> Exercise brief
Repeat the data exactly as it stands.

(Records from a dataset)
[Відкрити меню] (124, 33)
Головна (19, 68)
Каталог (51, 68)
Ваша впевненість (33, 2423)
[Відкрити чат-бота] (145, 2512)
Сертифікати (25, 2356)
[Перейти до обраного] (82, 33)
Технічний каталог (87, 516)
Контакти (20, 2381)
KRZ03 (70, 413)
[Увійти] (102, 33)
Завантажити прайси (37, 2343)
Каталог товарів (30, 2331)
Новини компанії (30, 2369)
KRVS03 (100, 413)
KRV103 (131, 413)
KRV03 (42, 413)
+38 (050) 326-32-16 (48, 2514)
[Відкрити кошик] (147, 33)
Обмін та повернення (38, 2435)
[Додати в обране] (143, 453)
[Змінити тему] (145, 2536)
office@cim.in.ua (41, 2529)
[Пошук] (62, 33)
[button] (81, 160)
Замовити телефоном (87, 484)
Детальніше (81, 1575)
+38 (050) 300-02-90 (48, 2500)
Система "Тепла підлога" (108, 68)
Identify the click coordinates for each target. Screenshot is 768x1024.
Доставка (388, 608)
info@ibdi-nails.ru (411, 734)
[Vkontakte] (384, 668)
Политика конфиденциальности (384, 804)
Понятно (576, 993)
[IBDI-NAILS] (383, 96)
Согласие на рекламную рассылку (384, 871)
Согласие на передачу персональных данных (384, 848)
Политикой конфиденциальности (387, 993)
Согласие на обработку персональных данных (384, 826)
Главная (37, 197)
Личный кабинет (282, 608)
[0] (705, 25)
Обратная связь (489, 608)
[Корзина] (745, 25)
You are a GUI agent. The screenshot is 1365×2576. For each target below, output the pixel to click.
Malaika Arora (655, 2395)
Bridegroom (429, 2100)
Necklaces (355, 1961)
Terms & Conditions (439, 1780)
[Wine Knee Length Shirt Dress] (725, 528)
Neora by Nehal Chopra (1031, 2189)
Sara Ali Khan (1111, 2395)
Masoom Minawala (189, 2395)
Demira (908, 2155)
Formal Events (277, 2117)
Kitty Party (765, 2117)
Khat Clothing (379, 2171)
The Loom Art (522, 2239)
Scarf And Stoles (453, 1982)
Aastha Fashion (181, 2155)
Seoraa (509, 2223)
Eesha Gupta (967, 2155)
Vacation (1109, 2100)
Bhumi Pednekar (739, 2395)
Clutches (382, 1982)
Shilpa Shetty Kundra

> Task answer
[Відкрити меню] (124, 33)
Головна (19, 68)
Каталог (51, 68)
Ваша впевненість (33, 2423)
[Відкрити чат-бота] (145, 2512)
Сертифікати (25, 2356)
[Перейти до обраного] (82, 33)
Технічний каталог (87, 516)
Контакти (20, 2381)
KRZ03 (70, 413)
[Увійти] (102, 33)
Завантажити прайси (37, 2343)
Каталог товарів (30, 2331)
Новини компанії (30, 2369)
KRVS03 (100, 413)
KRV103 (131, 413)
KRV03 (42, 413)
+38 (050) 326-32-16 (48, 2514)
[Відкрити кошик] (147, 33)
Обмін та повернення (38, 2435)
[Додати в обране] (143, 453)
[Змінити тему] (145, 2536)
office@cim.in.ua (41, 2529)
[Пошук] (62, 33)
[button] (81, 160)
Замовити телефоном (87, 484)
Детальніше (81, 1575)
+38 (050) 300-02-90 (48, 2500)
Система "Тепла підлога" (108, 68)
Identify the click coordinates for each target. Screenshot is 768x1024.
Доставка (388, 608)
info@ibdi-nails.ru (411, 734)
[Vkontakte] (384, 668)
Политика конфиденциальности (384, 804)
Понятно (576, 993)
[IBDI-NAILS] (383, 96)
Согласие на рекламную рассылку (384, 871)
Согласие на передачу персональных данных (384, 848)
Политикой конфиденциальности (387, 993)
Согласие на обработку персональных данных (384, 826)
Главная (37, 197)
Личный кабинет (282, 608)
[0] (705, 25)
Обратная связь (489, 608)
[Корзина] (745, 25)
You are a GUI agent. The screenshot is 1365×2576. For each target below, output the pixel to click.
Malaika Arora (655, 2395)
Bridegroom (429, 2100)
Necklaces (355, 1961)
Terms & Conditions (439, 1780)
[Wine Knee Length Shirt Dress] (725, 528)
Neora by Nehal Chopra (1031, 2189)
Sara Ali Khan (1111, 2395)
Masoom Minawala (189, 2395)
Demira (908, 2155)
Formal Events (277, 2117)
Kitty Party (765, 2117)
Khat Clothing (379, 2171)
The Loom Art (522, 2239)
Scarf And Stoles (453, 1982)
Aastha Fashion (181, 2155)
Seoraa (509, 2223)
Eesha Gupta (967, 2155)
Vacation (1109, 2100)
Bhumi Pednekar (739, 2395)
Clutches (382, 1982)
Shilpa Shetty Kundra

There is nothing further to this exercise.